Background: PCR-based mutation detection is prone to methodological errors, e.g., in restriction length fragment polymorphism (RFLP) and allele-specific amplification (ASA), false PCR results may occur because of technical faults or atypical new mutations.
Methods: We investigated the ability of a genotyping assay based on hybridization of labeled oligonucleotides to detect and discriminate known and as yet unknown mutations in the factor V and apolipoprotein B-100 genes. Expected melting points were calculated using a nearest-neighbor model for nucleic acid duplex stability and compared with experimental findings derived from LightCycler melting curves. A method for genotyping the apolipoprotein B-100 G10699A and C10698T mutations is presented.
Results: All mismatches tested for in the probed sequence could be detected with a single probe. The measured melting points were in good agreement with their values predicted using the nearest-neighbor model (r = 0.96; y = 0.98x + 1.18; S(y|x) = 0.96; n = 24).

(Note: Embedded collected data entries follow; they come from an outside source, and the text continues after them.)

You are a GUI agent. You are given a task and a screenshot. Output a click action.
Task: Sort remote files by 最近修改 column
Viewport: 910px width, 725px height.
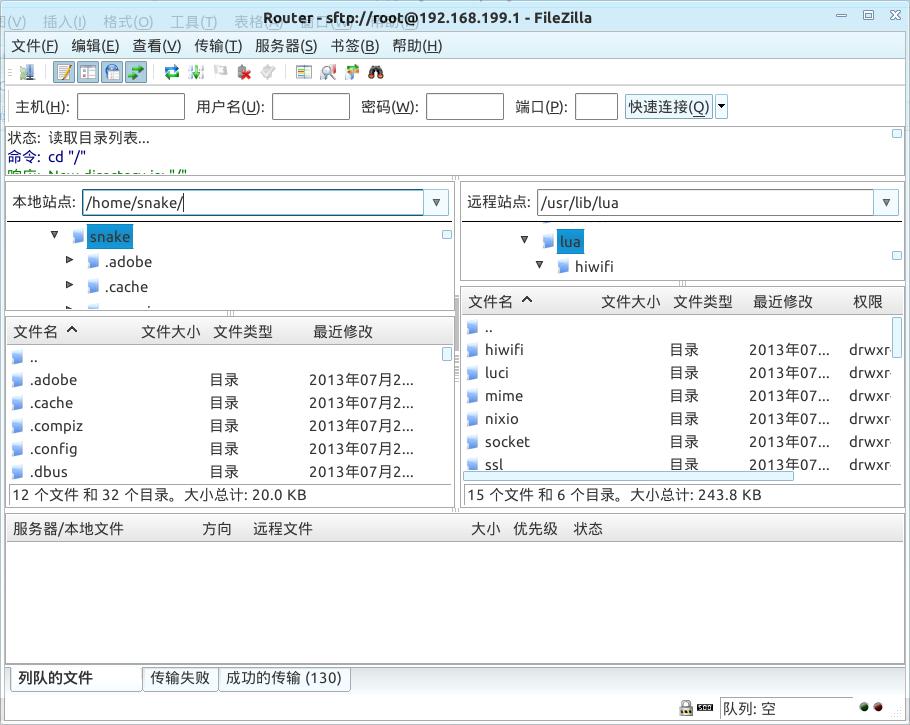(x=783, y=301)
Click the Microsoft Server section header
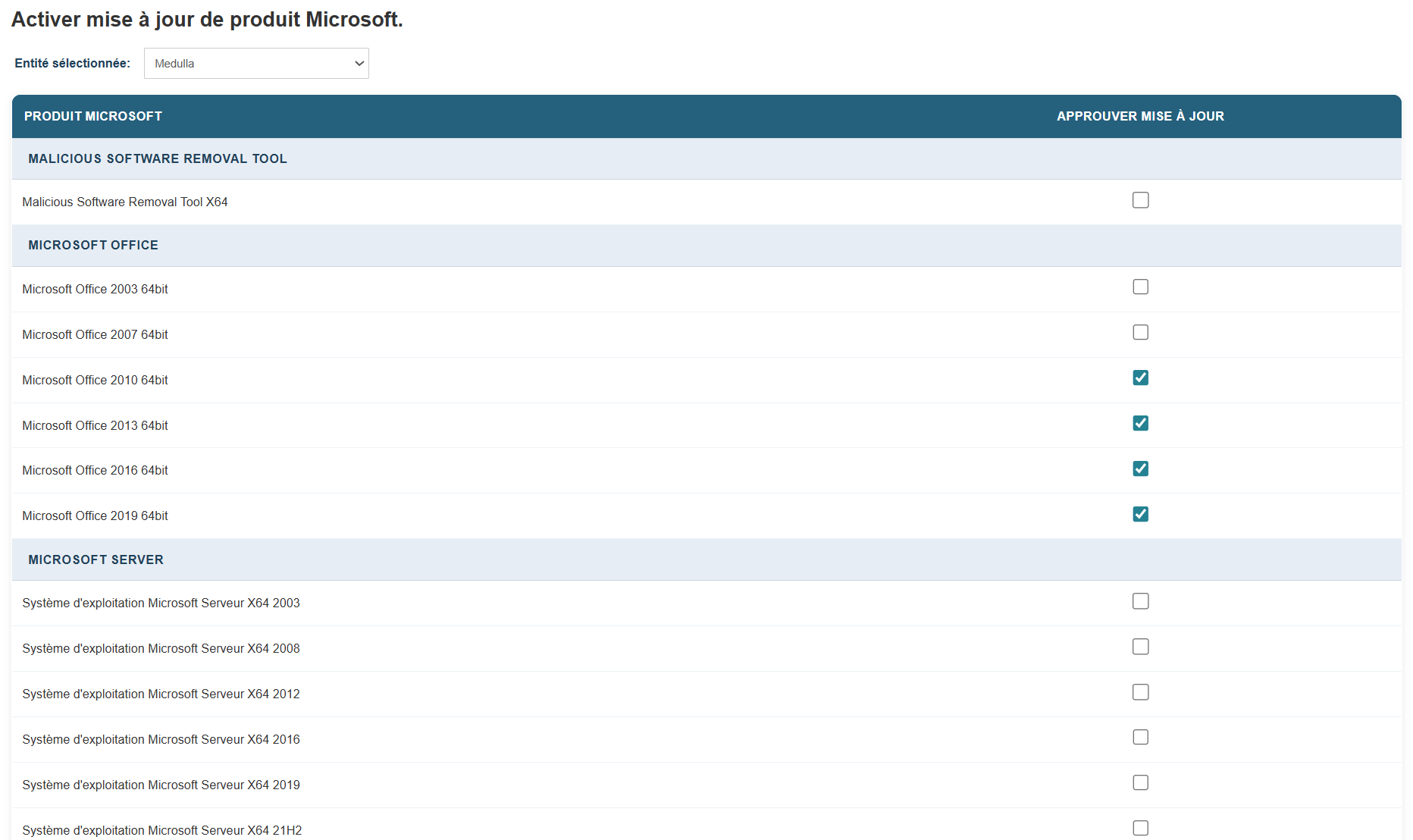The height and width of the screenshot is (840, 1413). [x=96, y=560]
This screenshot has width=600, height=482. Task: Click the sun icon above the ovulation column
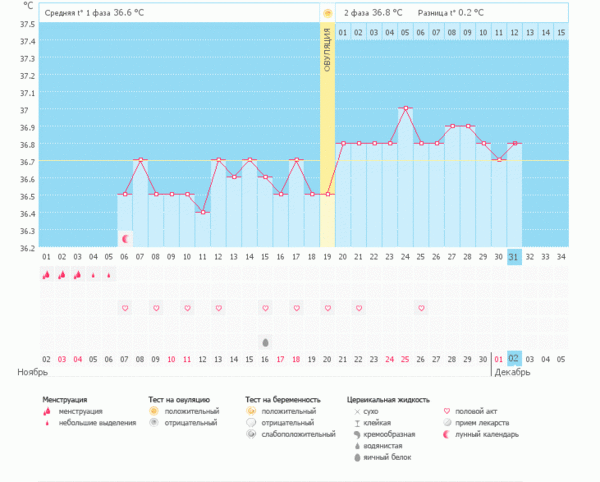tap(327, 13)
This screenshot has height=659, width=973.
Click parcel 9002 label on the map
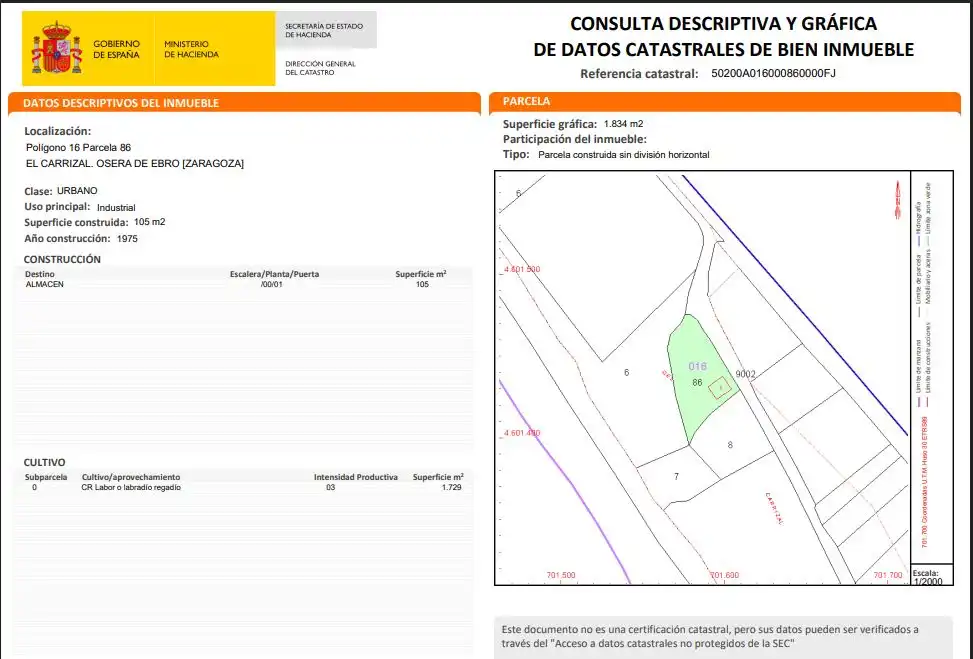(x=745, y=374)
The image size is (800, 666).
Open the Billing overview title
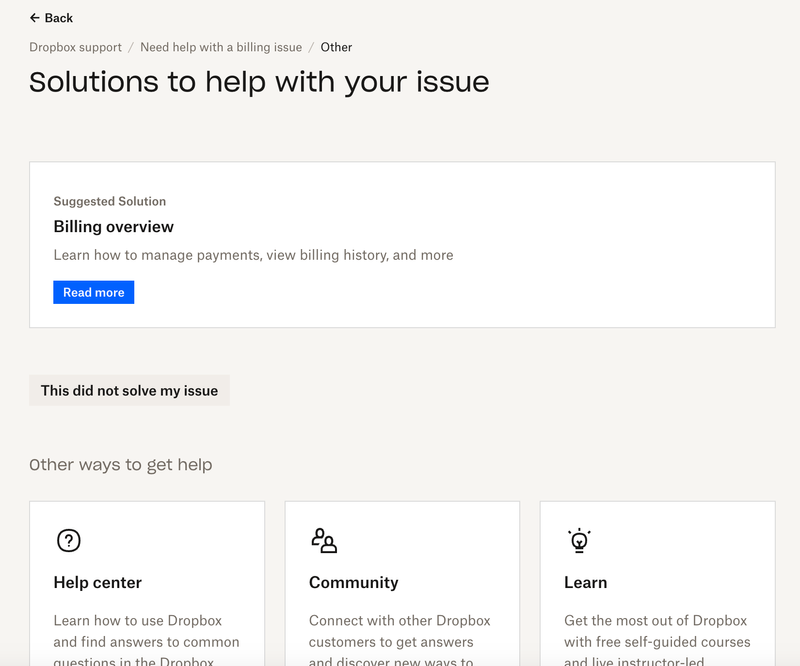(x=113, y=227)
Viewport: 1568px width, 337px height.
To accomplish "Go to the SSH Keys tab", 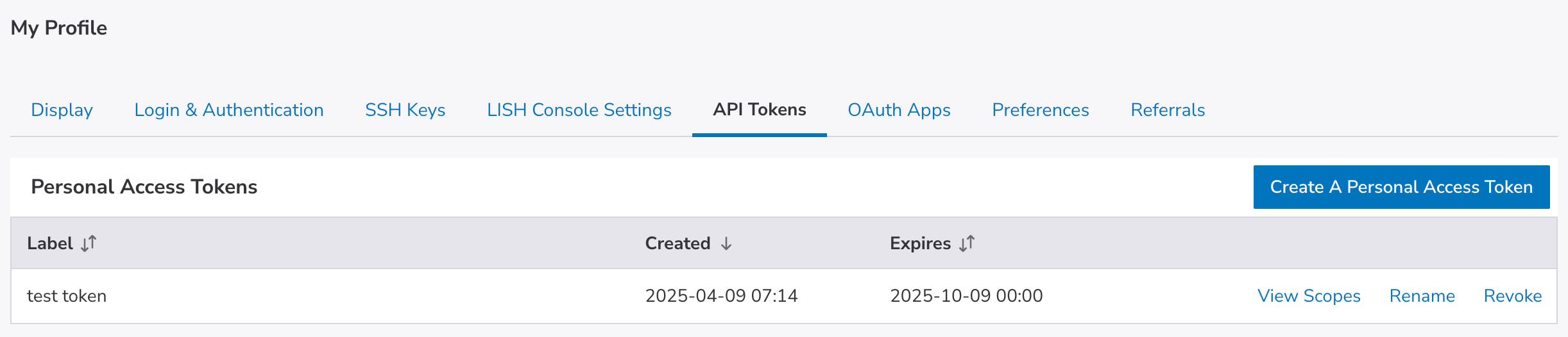I will pos(405,110).
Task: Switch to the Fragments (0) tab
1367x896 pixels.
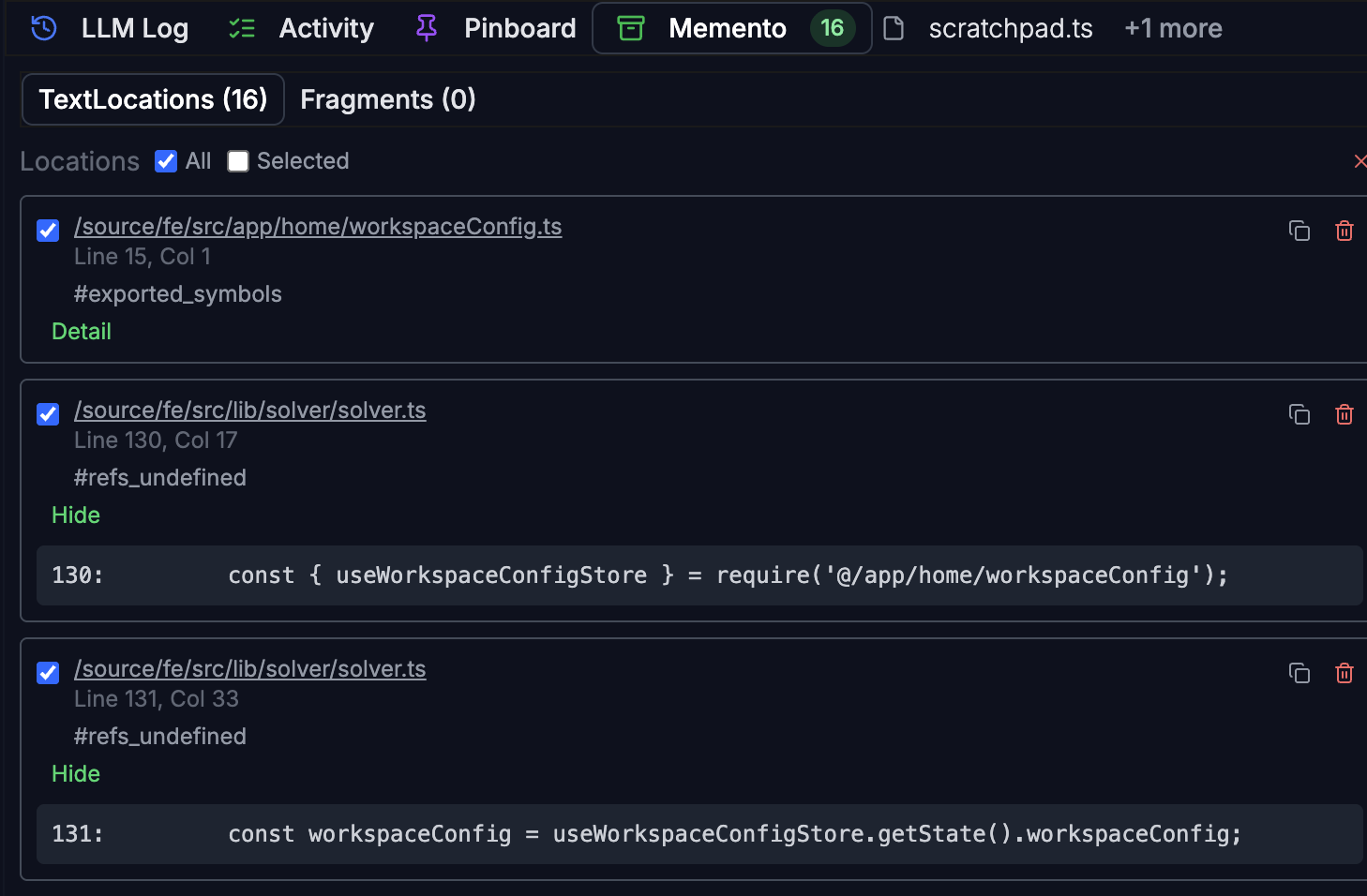Action: click(x=388, y=99)
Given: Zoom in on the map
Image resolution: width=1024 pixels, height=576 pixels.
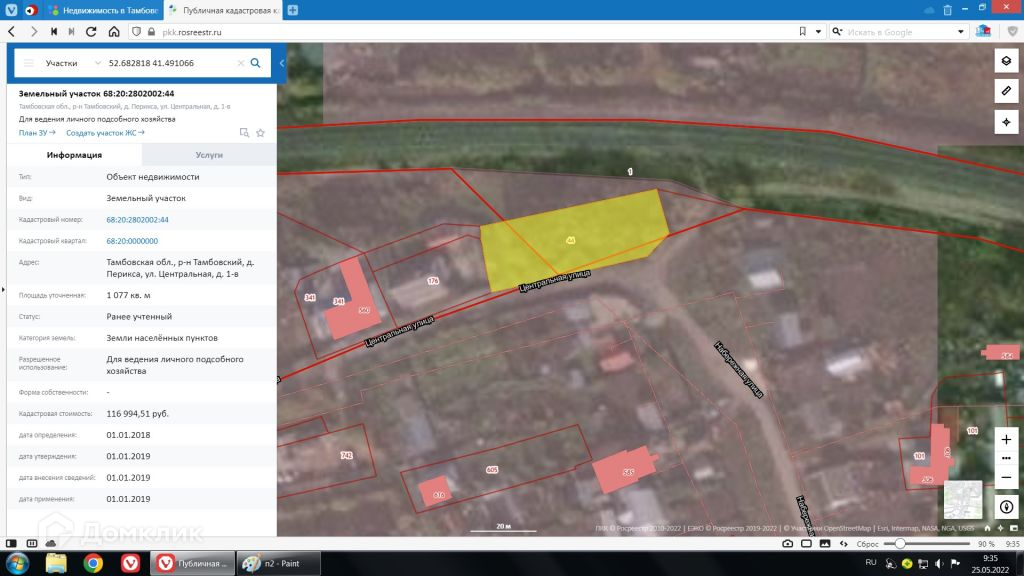Looking at the screenshot, I should 1006,439.
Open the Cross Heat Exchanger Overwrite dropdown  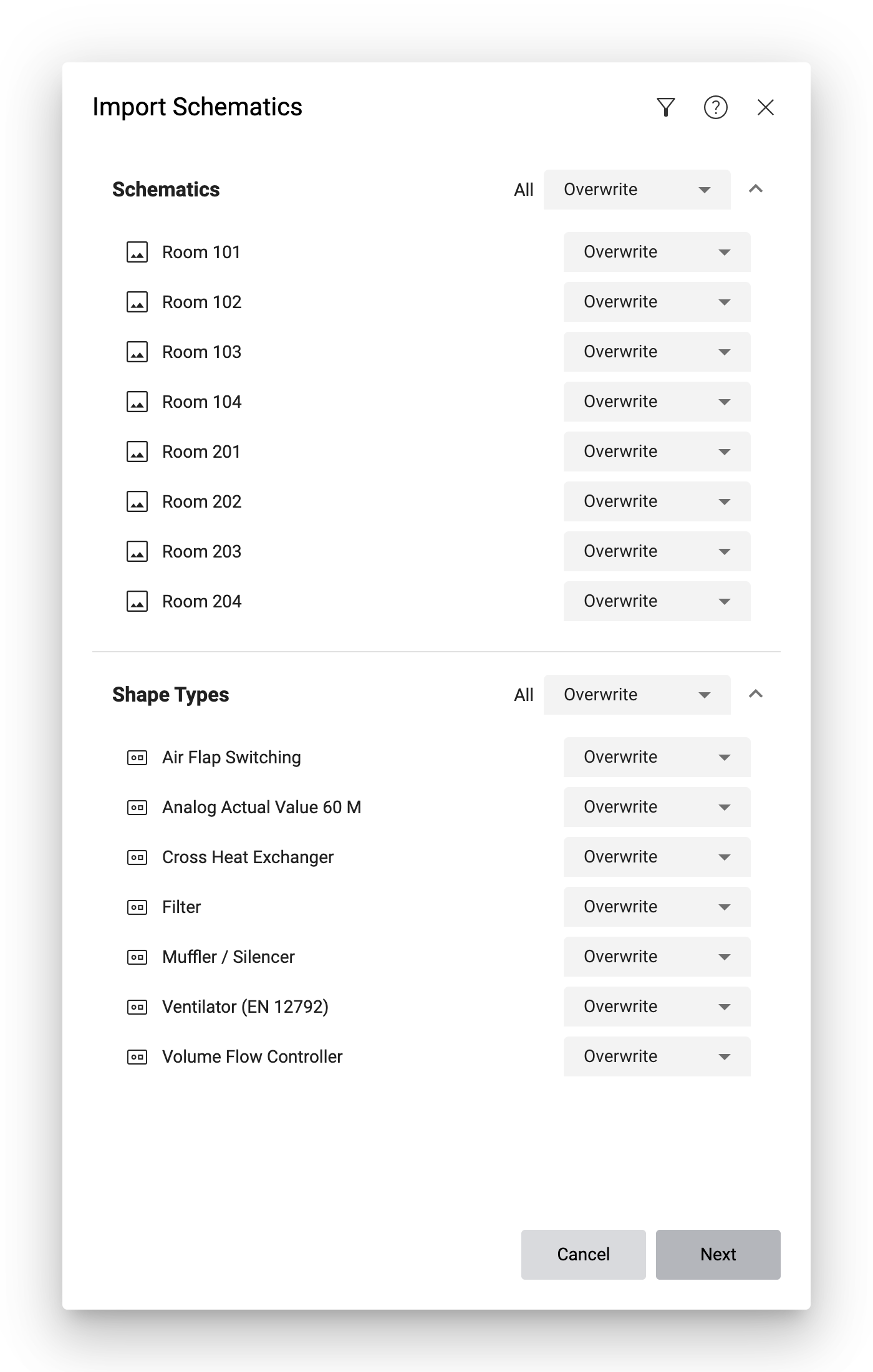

Conclusions: This procedure not only allows the identification of the mutation of interest but also enables the discrimination from other potential mutations in the vicinity of the former. The nearest-neighbor model is valid for hybridization probe assays on the LightCycler and should be of general value in setting up such assays. We have shown for two clinically relevant genotyping examples that the LightCycler mutation detection system has superior discriminatory performance compared with conventional RFLP or ASA PCR-based methods for molecular diagnostic purposes. With this method, in every hybridization probe assay, all mutations under a properly designed probe should be detectable, but they will not necessarily be discriminated from each other in all cases.